I lost access to the creek during its restoration, and I've lost access again now due to its sorry state and the need for flood cleanup. Admittedly, I'm no expert, so I don't know how bad the need for remediation is, but the simple fact is that the fences that had just been installed now need to be replaced. Many of the plants were still at the seedling or sapling stage, so it remains to be seen whether or not they'll survive. Some of them were completely flattened when Deer Creek overran its banks, like the one below. You can see it still had the plastic trunk guard in place.
You can also see dramatic signs of erosion all along the greenway path, like this fissure, showing that there's not much left now between the pedestrian path and adjacent strip-mall parking lot on the right and the banks of Deer Creek, on the left.
Speaking of that parking lot... Let me just say that to the credit of perhaps the strip mall owner and whoever else made this happen, there are rain gardens spread throughout the lot.

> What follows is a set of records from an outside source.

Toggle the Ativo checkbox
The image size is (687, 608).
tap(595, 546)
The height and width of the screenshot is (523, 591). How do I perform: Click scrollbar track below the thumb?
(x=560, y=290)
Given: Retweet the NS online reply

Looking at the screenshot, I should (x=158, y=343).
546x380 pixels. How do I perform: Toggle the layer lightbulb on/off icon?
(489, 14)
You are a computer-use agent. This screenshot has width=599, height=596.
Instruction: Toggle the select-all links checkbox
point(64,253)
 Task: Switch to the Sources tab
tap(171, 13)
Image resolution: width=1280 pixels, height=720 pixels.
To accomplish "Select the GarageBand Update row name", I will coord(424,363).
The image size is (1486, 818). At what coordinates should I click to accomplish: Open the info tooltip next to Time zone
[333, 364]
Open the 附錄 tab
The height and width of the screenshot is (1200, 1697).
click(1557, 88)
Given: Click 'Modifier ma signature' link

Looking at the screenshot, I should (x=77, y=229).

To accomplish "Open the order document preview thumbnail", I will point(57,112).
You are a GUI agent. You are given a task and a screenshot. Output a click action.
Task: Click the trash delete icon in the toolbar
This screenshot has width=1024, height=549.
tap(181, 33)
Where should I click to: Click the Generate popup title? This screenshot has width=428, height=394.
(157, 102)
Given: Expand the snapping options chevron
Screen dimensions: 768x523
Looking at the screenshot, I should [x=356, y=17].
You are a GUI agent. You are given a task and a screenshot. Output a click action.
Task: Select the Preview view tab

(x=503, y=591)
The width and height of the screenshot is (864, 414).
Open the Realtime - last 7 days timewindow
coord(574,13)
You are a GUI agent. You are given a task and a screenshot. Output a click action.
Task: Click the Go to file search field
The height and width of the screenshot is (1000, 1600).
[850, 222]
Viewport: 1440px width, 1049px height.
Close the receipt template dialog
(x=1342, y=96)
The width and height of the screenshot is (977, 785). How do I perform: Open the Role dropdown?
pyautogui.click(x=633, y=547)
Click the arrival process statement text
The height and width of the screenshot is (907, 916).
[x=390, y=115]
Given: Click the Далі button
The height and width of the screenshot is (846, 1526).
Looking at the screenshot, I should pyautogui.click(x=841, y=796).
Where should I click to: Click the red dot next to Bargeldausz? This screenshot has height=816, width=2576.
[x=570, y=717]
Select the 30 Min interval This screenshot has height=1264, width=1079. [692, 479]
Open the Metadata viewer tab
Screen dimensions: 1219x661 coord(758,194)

Planted in them are the same native water-loving plants we grow in our own rain garden, Hibiscus lasiocarpos, or rose mallow. It's not only a lovely plant, with its huge blooms that unfurl like umbrellas atop sturdy, dark green stems, but it attracts all manner of native bees, such as the specialist hibiscus turret bee. It's also edible and makes a great tea.
But did it do its job? I think it might have helped, as the parking lot did not flood the way other areas of Deer Creek flooded. And the plants have survived the onslaught, too, looking like they will recover just fine.
It will take some time––and undoubtedly, more money––before the rest of the Deer Creek watershed will recover. I was able to visit the park in the days between the two storms, which is when I took these photos. After the second one, though, which greatly amplified the flood problem, the park was shut down. I couldn't help noticing that the newer, and of course cheaper, picnic tables were the ones damaged and carried off by the floods; whereas, the few steel behemoths still in the park from its origins in the 1960s weren't even nudged. Is it even possible for us to build now for the future we're facing?
I note the two signs spelled out for the world to see, nearly 30 years apart. In 1993, after he and his neighbors sandbagged for days to save their own homes, a man decided to spell out a message meant to inspire them: No Fear. But here in 2022, no more defiance, only an appeal for help: SOS. Maybe that's all we can muster now, after years of terrorism, loss of faith in our institutions, and the past two years of contradiction and lack of true leadership.
No Fear happened to be a popular clothing brand in the 1990s, not named for the famous flood signal but coinciding with it culturally. Perhaps it's telling that No Fear filed for bankruptcy in 2011.
I'm a lifetime environmentalist, but how I express that has changed quite a bit as my thinking has evolved. I often wonder if it's really useful to put ourselves into a paternal relationship with nature, treating it as something that needs us to save it, when it's more likely the other way around. Earth will always abide. Raging storms and flash floods like these remind us that we're ultimately at nature's mercy. We might disregard a creek enough to literally throw our shit into it, but the only ones we're really harming are ourselves. Garbage in, garbage out.